Give again, word for word, each line below starting at the one that contains "Task: Open the Calendrier menu item" and ending at the one that contains "You are a computer-use agent. Screen".

Dataset entries:

------------------------------------

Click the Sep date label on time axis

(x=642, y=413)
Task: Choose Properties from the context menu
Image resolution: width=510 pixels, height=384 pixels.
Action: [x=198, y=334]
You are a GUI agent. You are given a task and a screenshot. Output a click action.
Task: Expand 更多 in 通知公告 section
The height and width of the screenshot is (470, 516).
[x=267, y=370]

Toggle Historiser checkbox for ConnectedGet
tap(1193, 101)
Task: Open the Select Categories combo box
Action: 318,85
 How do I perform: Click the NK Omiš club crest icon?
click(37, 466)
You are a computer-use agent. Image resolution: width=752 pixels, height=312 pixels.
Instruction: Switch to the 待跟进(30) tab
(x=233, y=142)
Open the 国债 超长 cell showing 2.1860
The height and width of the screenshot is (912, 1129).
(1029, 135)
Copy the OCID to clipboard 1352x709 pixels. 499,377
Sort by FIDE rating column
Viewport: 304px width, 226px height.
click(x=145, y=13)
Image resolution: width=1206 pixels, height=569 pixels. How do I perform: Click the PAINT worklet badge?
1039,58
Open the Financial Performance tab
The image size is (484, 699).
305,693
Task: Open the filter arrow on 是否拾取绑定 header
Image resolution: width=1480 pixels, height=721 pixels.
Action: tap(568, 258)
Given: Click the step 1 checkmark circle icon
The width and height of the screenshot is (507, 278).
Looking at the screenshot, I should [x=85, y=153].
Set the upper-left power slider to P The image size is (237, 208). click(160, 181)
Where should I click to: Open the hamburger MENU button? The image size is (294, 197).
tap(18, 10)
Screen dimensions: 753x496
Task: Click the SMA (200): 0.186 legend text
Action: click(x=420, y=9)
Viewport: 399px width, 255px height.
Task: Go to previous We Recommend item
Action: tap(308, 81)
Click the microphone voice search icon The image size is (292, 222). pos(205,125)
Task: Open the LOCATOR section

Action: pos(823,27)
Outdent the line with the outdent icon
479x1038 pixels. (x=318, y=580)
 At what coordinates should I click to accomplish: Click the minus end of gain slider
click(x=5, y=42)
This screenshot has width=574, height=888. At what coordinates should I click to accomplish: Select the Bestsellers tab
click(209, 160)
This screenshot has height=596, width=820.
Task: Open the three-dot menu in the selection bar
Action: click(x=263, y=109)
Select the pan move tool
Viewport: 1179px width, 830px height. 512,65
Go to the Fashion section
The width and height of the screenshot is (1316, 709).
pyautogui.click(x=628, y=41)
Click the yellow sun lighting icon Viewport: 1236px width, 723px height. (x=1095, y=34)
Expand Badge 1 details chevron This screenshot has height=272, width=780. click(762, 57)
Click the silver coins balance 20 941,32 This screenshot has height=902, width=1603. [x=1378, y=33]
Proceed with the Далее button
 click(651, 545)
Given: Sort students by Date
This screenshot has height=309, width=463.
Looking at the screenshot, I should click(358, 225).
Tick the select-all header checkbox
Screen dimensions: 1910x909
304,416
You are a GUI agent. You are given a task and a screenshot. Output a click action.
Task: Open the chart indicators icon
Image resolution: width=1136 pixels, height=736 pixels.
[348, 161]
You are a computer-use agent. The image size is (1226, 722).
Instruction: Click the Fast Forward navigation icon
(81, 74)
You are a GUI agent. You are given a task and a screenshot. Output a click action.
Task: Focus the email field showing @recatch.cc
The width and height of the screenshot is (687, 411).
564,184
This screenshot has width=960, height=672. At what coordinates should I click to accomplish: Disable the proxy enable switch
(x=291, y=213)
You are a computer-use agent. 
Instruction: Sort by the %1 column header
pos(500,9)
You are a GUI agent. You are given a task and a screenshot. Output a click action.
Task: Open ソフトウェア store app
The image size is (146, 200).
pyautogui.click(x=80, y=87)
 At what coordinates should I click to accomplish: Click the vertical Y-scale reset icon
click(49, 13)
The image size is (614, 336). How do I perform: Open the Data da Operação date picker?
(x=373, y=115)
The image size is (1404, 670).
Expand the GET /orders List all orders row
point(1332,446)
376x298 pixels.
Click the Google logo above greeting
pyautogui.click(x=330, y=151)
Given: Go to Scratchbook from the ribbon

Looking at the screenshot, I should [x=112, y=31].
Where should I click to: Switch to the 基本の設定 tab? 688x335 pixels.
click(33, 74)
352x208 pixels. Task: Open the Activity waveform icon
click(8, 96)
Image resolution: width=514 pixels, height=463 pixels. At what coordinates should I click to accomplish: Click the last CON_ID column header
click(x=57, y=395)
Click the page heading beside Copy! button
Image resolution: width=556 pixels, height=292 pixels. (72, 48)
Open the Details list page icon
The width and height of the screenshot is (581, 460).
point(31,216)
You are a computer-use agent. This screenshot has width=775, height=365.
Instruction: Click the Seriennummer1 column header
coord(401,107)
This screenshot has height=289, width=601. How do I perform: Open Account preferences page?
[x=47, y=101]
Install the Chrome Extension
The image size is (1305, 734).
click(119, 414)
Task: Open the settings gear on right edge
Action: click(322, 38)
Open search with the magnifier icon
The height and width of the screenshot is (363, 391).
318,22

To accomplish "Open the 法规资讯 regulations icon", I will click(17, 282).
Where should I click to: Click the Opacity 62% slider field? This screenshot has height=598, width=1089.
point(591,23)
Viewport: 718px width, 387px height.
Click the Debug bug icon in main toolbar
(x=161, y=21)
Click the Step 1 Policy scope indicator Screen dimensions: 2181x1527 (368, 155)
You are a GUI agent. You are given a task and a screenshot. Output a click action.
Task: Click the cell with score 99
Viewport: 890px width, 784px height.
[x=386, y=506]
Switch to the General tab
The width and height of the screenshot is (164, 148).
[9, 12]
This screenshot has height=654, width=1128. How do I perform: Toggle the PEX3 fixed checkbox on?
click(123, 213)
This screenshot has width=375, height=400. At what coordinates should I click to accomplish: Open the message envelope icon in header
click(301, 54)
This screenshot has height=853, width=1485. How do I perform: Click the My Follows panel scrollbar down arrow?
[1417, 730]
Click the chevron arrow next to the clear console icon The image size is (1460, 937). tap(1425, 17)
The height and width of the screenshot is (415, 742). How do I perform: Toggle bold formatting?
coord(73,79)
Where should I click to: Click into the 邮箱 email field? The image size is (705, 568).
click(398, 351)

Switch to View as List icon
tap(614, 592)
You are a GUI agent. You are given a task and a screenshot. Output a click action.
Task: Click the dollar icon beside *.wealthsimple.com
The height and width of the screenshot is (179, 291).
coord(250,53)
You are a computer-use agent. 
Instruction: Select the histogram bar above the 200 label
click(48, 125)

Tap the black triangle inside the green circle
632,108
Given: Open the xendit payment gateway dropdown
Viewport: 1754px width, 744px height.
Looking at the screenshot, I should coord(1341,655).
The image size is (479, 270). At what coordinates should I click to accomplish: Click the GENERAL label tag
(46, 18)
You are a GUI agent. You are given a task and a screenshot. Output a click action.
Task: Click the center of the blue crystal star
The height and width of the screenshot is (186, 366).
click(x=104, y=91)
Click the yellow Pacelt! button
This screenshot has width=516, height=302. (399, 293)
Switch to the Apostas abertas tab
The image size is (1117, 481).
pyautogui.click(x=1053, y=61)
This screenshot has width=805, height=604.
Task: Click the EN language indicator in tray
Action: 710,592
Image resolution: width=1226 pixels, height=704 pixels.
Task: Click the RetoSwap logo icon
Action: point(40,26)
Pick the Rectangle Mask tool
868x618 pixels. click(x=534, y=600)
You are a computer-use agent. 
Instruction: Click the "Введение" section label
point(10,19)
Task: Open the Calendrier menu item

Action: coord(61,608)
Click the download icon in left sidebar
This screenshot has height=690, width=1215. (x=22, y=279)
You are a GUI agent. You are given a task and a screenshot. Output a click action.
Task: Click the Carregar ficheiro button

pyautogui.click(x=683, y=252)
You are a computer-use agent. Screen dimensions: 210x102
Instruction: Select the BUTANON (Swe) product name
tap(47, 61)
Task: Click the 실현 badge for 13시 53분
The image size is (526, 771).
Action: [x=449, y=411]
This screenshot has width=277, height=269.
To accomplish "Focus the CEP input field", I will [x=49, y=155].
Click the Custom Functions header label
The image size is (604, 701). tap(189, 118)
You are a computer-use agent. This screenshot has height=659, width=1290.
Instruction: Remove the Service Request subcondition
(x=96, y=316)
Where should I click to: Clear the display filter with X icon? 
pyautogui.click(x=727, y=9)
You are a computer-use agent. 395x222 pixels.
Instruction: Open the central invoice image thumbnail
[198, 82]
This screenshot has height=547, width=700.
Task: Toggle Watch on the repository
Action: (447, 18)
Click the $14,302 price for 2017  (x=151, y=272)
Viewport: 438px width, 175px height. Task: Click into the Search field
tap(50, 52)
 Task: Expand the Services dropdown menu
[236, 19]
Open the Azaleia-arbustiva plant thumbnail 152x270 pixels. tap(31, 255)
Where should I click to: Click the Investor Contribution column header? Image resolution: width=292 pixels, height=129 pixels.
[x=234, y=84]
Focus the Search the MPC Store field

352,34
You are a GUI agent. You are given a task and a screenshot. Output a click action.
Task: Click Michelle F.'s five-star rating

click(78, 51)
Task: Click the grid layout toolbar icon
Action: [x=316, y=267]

------------------------------------

**The completed task:**
Task: Open the Calendrier menu item

Action: coord(61,608)
Click the download icon in left sidebar
This screenshot has height=690, width=1215. (x=22, y=279)
You are a GUI agent. You are given a task and a screenshot. Output a click action.
Task: Click the Carregar ficheiro button

pyautogui.click(x=683, y=252)
You are a computer-use agent. Screen dimensions: 210x102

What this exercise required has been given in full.